A child stands before a Bright Door carved into the cracked walls of a city that always braces for impact. Police lines shimmer like heat across streets split by old debts. On one side, jinn watch with quiet, tired defiance. On the other, a clerk posts notices about vanished neighborhoods. Beyond the threshold, the architecture folds in on itself and reforms, as if memory is the only true map. In  Vajra Chandrasekera’s The Saint of Bright Doors, borders are drawn not with ink but with ghosts. The empire collapses again, but this time in the imagination of someone who refuses to accept the old version of the story.

Ornate doorway leading into a yellow courtyard
Bright Door. Photo by Tekeshwar Singh on Unsplash.

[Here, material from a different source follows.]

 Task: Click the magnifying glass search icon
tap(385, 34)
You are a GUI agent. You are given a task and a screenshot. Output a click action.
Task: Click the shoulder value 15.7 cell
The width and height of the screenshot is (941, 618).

Speculative fiction from former colonies often doesn’t prioritize spectacle. Its urgency lies elsewhere. These stories rebuild what history tried to erase. They confront the past without allowing it to dictate the ending. In the hands of a growing group of South Asian writers, the project becomes something quieter and far more ambitious: a way of restoring dignity to the record.

Decolonial speculative fiction has gained traction over the years, but it has recently become hard to ignore. Chandrasekera’s Rakesfall won the 2025 Ursula K. Le Guin Prize for Fiction for its ability to connect hope to the aftershocks of colonial violence. Writers like Premee Mohamed and Sami Shah consistently appear on the Nebula, Locus, and Le Guin Prize lists. Their work is recognized not for niche appeal but for expanding the emotional reach of the field. Many describe their stories as a form of repair—a conversation with parts of history that were rushed or redacted. Their rise also reveals familiar tensions like the so-called Tiffany Problem, where historically accurate names or customs in non-Western settings are deemed “incorrect” simply because they fall outside Eurocentric expectations. This serves as a reminder that imagination also has borders, and someone has to redraw them.

Rewriting the empire on the page isn’t just a matter of rearranging events. It involves method. How do you acknowledge wounds without reopening them? How do you write about power clearly instead of imitating it? The stories in the anthology The Djinn Falls in Love and Other Stories offer one approach. Jinn are not depicted as curiosities or exotic ornaments. They are figures carrying memory, burden, and rebellion. In Kamila Shamsie’s contribution, jinn move through domestic and communal spaces rather than distant myth, grounding the supernatural in the everyday aftermath of loss. Amal el-Mohtar’s story similarly resists spectacle, using lyric restraint and intimate perspective to explore longing and fracture instead of grand conflict. In both cases, folklore becomes a vehicle for emotional complexity rather than a simplified symbol.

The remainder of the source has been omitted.